Your goal – Your copy should start at the line with "Open the Subtitles dropdown set to None" and end at the line with "Instruction: Click the" in the data below. Transcribe only those lines, exactly, pictures excluded.

Records provided –
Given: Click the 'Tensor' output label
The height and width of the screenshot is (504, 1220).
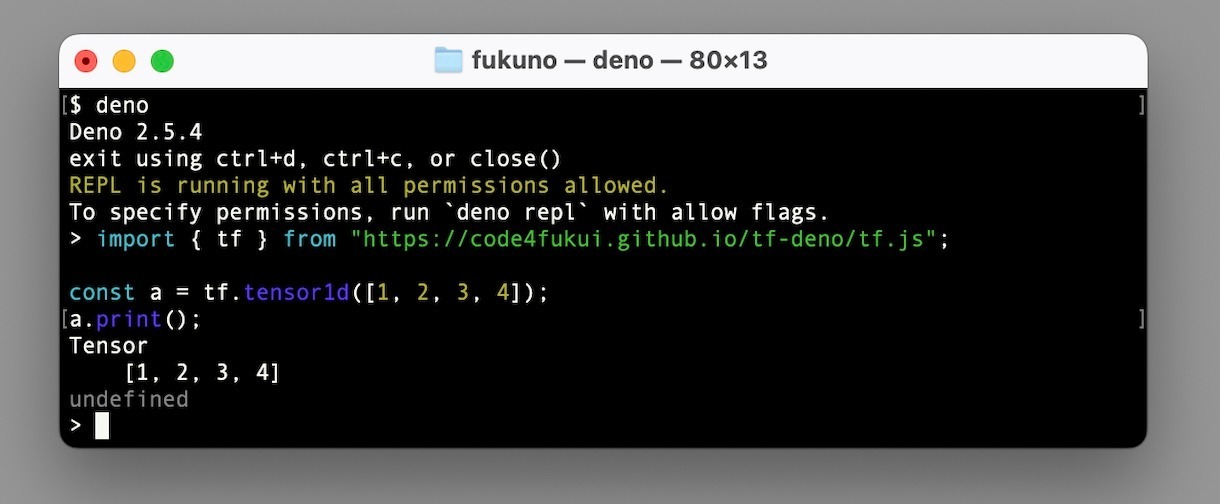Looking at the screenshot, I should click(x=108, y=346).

--

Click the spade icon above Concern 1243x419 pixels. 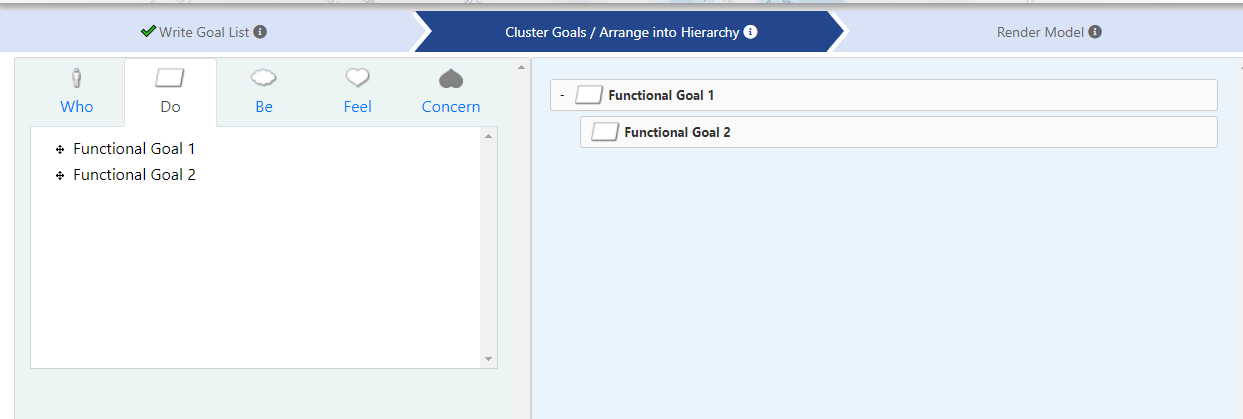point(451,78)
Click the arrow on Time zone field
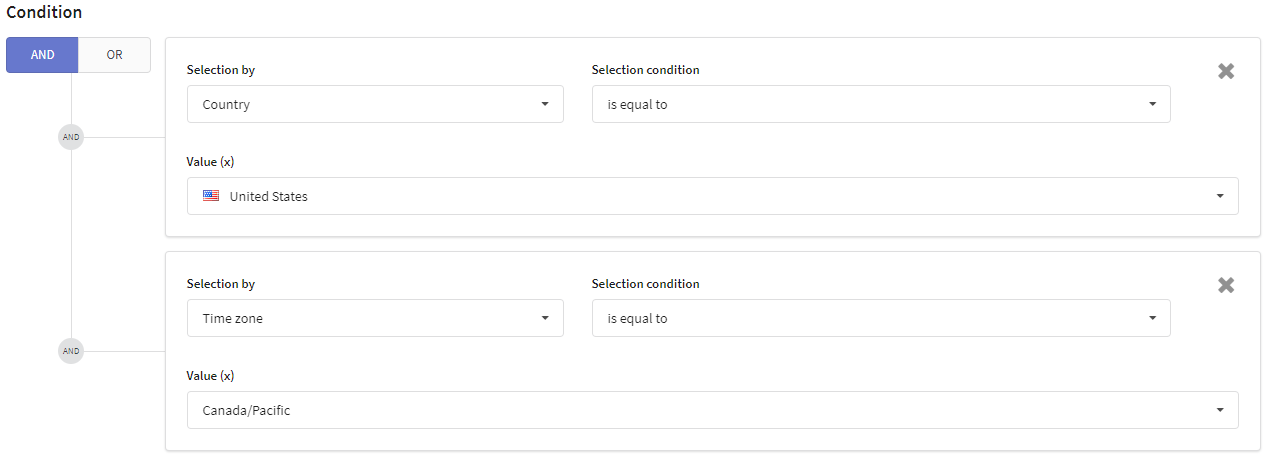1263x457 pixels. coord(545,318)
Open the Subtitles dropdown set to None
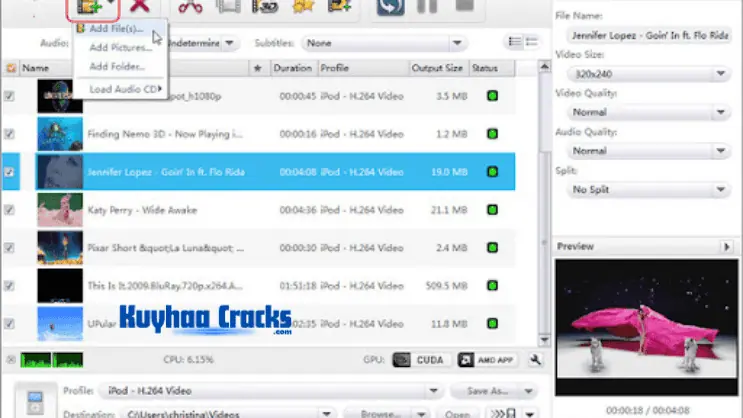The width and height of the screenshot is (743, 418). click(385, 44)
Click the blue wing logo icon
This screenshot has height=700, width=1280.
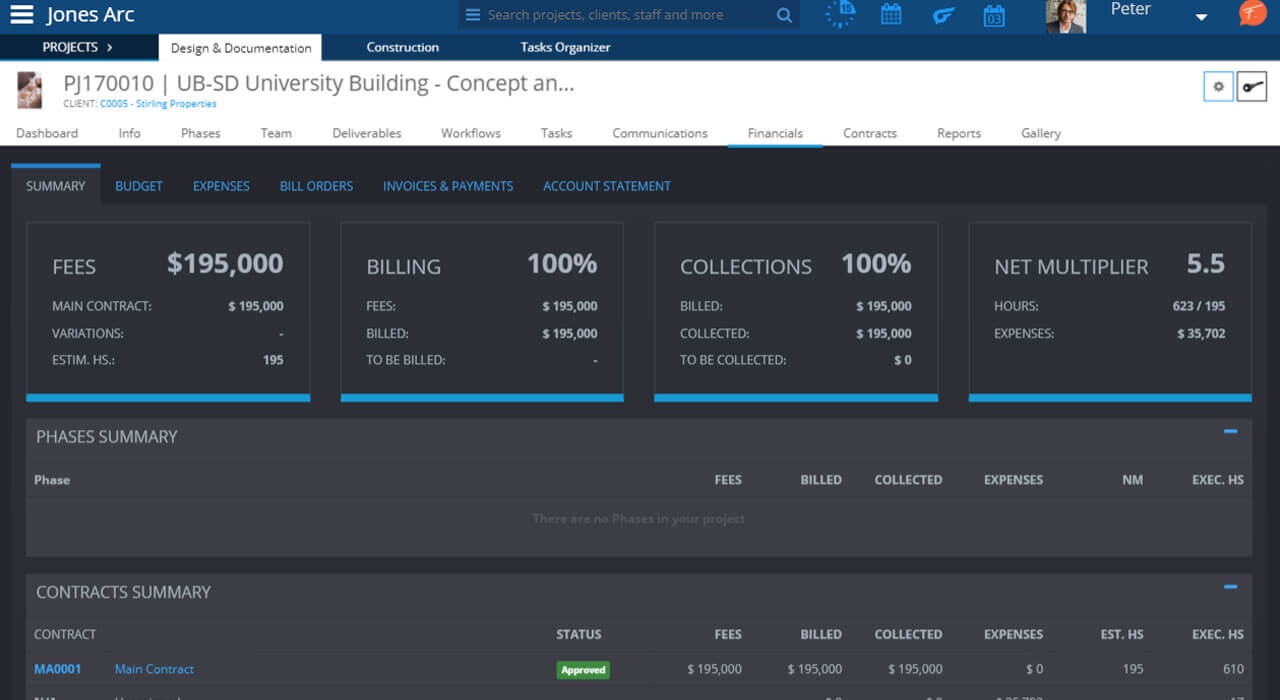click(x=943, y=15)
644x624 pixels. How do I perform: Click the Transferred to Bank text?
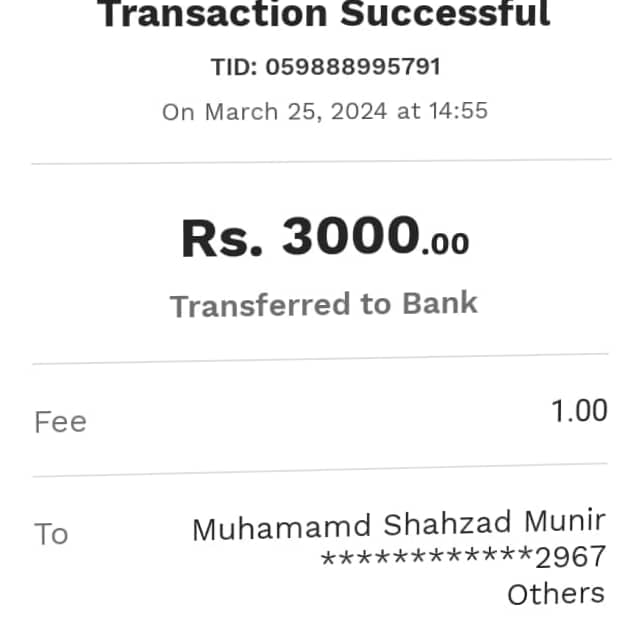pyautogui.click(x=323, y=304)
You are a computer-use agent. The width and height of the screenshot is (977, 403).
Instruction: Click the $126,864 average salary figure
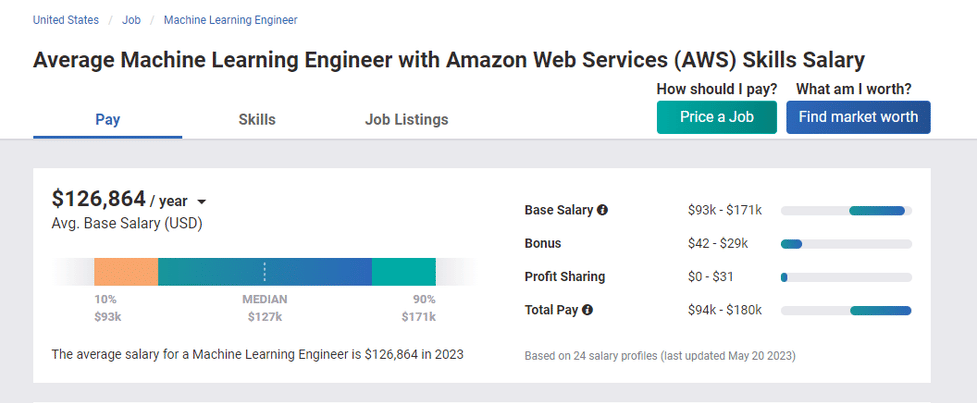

Task solution –
Open the Subtitles dropdown set to None
The width and height of the screenshot is (743, 418). click(385, 44)
Click the blue wing logo icon
This screenshot has height=700, width=1280.
click(x=943, y=15)
644x624 pixels. How do I perform: Click the Transferred to Bank text?
pyautogui.click(x=323, y=304)
You are a computer-use agent. The width and height of the screenshot is (977, 403).
Instruction: Click the $126,864 average salary figure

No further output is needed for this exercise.